By Leonard Novarro
When I was in elementary school in the dark ages, going international was a matter of wandering from one Brooklyn neighborhood to another. Going from Bensonhurst, mostly Italian, to Brighton Beach, mostly Jewish, was a big deal.
Our grandchildren in San Diego, on the other hand, go global every day by traveling from one classroom to another at Winter Gardens Elementary campus, also home to Riverview International Academy for kindergarten and first grade, where they learn and speak Mandarin and where an international day is celebrating cultures from Europe, Asia, Africa and South America in song, dance, ethnic dress and not just playing Mahjong.
The Winters Garden/Riverview curriculum is one of immersion, a form of education in which everything in the classroom promotes Chinese culture and attitude, from notes on the bulletin board to discussion in class, homework after school and singing and recitation at assemblies. Math, sciences, physical education, and grammar are in Mandarin while student responses to teacher questions are predominantly in Chinese.
“I think Riverview has opportunities for children that most schools are unable to provide for children. So for students to be bilingual and bicultural – it’s a huge opportunity for them…for their own brains and for their own cognitive development, but also in their future to be more aware of the world around them,” says Brian Thurman, Riverview’s principal.
The one-woman dynamo who made this happen is world-renowned linguist and language scholar Dr. Lilly Cheng, who, with the financial help of the Chinese government, launched the third Confucius Institute in California in 2009 at San Diego State University. The first two were in San Francisco and Los Angeles. Today, Confucius Institutes, dedicated to the six arts of the famed first-century Chinese philosopher, are sprinkled throughout the U.S., Canada and Europe.
Ten years ago, it was almost unheard of to hear Mandarin spoken except in Chinese circles. Soon after opening two modest offices on the SDSU campus, the institute launched seven classrooms. Today, there are Mandarin classrooms in 28 elementary and middle schools, with Chinese language students numbering almost 17,000.
In addition, the Confucius Institute’s annual Chinese New Year celebration in Balboa Park has become one of the largest on the West Coast.
“The small seed of an idea was planted and now its blossoming,” says Cheng, a sort of Johnny – or is it Jeanie ? – Appleseed of Chinese culture. And she’s not even Chinese. At least not from China. Dr. Cheng was born and raised in Taiwan, came to the United States in 1968 to study speech pathology and has since lectured on the topic throughout the world.
“We have about 6,000 languages in the world. Every one of them excites me,” Dr. Cheng, a professor of speech language pathology at SDSU, has said. While spreading the word about Chinese culture and language is not actually part of her job description, it is has been her undying mission.
“I started doing this long before the Confucius Institute. What I’m doing is what I’m doing. It’s my personal mission,” she said.
In a month, that mission will come to fruition with the opening of the Confucius Six Arts Center, devoted to the understanding of the Chinese culture and the teachings of the philosopher.

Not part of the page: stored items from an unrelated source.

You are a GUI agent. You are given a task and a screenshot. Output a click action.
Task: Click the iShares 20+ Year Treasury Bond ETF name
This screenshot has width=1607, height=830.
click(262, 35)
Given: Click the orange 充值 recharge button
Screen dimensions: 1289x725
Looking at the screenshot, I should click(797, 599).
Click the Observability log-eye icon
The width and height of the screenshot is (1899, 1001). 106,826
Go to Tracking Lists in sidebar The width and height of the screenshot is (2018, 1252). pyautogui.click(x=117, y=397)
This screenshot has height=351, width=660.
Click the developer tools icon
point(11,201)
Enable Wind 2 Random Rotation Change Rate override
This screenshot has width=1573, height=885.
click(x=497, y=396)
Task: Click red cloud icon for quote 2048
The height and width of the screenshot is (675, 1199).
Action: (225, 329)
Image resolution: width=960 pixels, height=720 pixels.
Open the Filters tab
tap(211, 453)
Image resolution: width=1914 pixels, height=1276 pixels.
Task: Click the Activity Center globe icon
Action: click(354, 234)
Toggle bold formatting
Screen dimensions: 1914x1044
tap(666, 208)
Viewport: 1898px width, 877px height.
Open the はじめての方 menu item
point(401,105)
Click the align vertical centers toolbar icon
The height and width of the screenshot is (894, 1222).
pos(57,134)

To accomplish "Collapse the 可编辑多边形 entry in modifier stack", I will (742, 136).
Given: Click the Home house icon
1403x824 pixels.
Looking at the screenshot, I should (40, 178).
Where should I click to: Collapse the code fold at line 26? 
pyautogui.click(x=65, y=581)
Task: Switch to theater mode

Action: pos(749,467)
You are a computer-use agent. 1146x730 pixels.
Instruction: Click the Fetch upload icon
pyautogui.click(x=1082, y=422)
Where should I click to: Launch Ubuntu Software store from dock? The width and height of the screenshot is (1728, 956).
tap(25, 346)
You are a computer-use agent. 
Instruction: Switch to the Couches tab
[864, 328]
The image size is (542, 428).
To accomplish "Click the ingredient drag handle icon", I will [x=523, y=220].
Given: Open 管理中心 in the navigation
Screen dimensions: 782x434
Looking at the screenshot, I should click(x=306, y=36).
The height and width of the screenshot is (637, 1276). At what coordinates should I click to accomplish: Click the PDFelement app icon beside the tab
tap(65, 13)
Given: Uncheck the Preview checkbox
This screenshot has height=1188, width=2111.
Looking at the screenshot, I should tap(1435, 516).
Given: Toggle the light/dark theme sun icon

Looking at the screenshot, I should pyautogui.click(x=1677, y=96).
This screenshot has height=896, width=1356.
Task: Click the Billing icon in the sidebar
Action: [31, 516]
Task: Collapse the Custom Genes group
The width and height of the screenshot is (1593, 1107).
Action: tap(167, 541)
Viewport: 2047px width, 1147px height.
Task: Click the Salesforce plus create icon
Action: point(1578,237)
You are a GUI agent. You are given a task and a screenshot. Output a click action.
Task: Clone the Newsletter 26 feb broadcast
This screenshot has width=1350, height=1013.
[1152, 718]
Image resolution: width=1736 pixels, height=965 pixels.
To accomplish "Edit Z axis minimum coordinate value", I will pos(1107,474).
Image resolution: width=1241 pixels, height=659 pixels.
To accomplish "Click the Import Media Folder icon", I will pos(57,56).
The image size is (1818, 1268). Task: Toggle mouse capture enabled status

The center, in a refurbished section on the first floor of SDSU’s Professional Studies and Fine Arts building and financed by donations from several sources, including the government of China, will be a hall for Chinese culture, featuring displays, calligraphy, art, videos, rotating exhibits and even Chinese tea ceremonies, which Dr. Cheng also masters.
“You will enter the building through here into a tea room,” she says. Then, pointing to a spot on an architectural rendering, she adds: “That is being built out as we speak, beneath a round dome and a square yard, representing heaven and earth. This is the yin and yang.”
The six art forms of Confucius will be taught or lectured about here: rites, music, archery, charioteering, calligraphy and mathematics. Archery and charioteering undoubtedly will be a challenge — but not daunting for Dr. Cheng.
The scholar was instrumental years ago in having the area between Fourth and Fifth Avenues, south of Market Street, declared the city’s historic Chinatown district. It wasn’t until the 1960s, when San Diego had its first Asian elected official — Tom Hom, who went from the City Council to the state Assembly and by the 1970s was developing the Gaslamp Quarter. Hom has remained a close friend of Dr. Cheng over the years and they both serve on the board of APAPA, the Asian Pacific Islander American Public Affairs Association.
Dr. Cheng has satisfied the interest in Chinese culture by also organizing close to 70 trips to China for local government officials, business leaders, students, teachers and anyone interested. With some of the recent China bashing over trade policies – much of it from the current presidential administration — immersion couldn’t be more valuable. “Think global and act local,” Dr. Cheng, paraphrasing Earth Day founder David Brower, is fond of saying as she stresses the importance of honing an international perspective on life in general.
When she started the Confucius Institute, someone suggested that she begin introducing the concept to universities. Her reply was “It’s already there.” Instead, she said, “Go deep into the barren land…to cultivate the fields.”
By June, look for those fields to be flowering.
Leonard Novarro is co-founder of Asia Media America and the Asian Heritage Society. He is a frequent contributor to Times of San Diego.